# [WHAT IS BEING ASKED]
Copy the SpamAssassin commit notice below word for word, from its first line through its last.

# [DOCUMENT TEXT]
↓↓↓

You are viewing a plain text version of this content. The canonical link for it is here.
Posted to commits@spamassassin.apache.org by qu...@apache.org on 2004/07/13 07:24:20 UTC
svn commit: rev 22863 - spamassassin/trunk/masses

Author: quinlan
Date: Mon Jul 12 22:24:19 2004
New Revision: 22863

Modified:
   spamassassin/trunk/masses/CORPUS_POLICY
Log:
updates to corpus policy as discussed on spamassassin-dev


Modified: spamassassin/trunk/masses/CORPUS_POLICY
==============================================================================
--- spamassassin/trunk/masses/CORPUS_POLICY	(original)
+++ spamassassin/trunk/masses/CORPUS_POLICY	Mon Jul 12 22:24:19 2004
@@ -1,33 +1,43 @@
-
 SpamAssassin Corpus Policy
 --------------------------
 
-SpamAssassin relies on corpus data to generate good scores.  Here's the policy
-we use to judge if a corpus is "good" or not.  It should be:
+SpamAssassin relies on corpus data to generate optimal scores.  This is
+the policy used by all corpora accepted by the SpamAssassin project.
 
-  - hand-verified as "spam" and "ham" (non-spam) piles -- *not* just classified
-    using existing spam-classification algorithms (such as SpamAssassin itself)
+1. All mail must be hand-verified into "spam" and "ham" (non-spam)

↑↑↑

# [INFORMATION SHOWN]
↓↓↓

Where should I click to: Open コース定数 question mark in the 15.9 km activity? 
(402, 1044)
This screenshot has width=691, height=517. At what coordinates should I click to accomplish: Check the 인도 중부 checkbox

↑↑↑

# [WRITTEN ANSWER]
You are viewing a plain text version of this content. The canonical link for it is here.
Posted to commits@spamassassin.apache.org by qu...@apache.org on 2004/07/13 07:24:20 UTC
svn commit: rev 22863 - spamassassin/trunk/masses

Author: quinlan
Date: Mon Jul 12 22:24:19 2004
New Revision: 22863

Modified:
   spamassassin/trunk/masses/CORPUS_POLICY
Log:
updates to corpus policy as discussed on spamassassin-dev


Modified: spamassassin/trunk/masses/CORPUS_POLICY
==============================================================================
--- spamassassin/trunk/masses/CORPUS_POLICY	(original)
+++ spamassassin/trunk/masses/CORPUS_POLICY	Mon Jul 12 22:24:19 2004
@@ -1,33 +1,43 @@
-
 SpamAssassin Corpus Policy
 --------------------------
 
-SpamAssassin relies on corpus data to generate good scores.  Here's the policy
-we use to judge if a corpus is "good" or not.  It should be:
+SpamAssassin relies on corpus data to generate optimal scores.  This is
+the policy used by all corpora accepted by the SpamAssassin project.
 
-  - hand-verified as "spam" and "ham" (non-spam) piles -- *not* just classified
-    using existing spam-classification algorithms (such as SpamAssassin itself)
+1. All mail must be hand-verified into "spam" and "ham" (non-spam)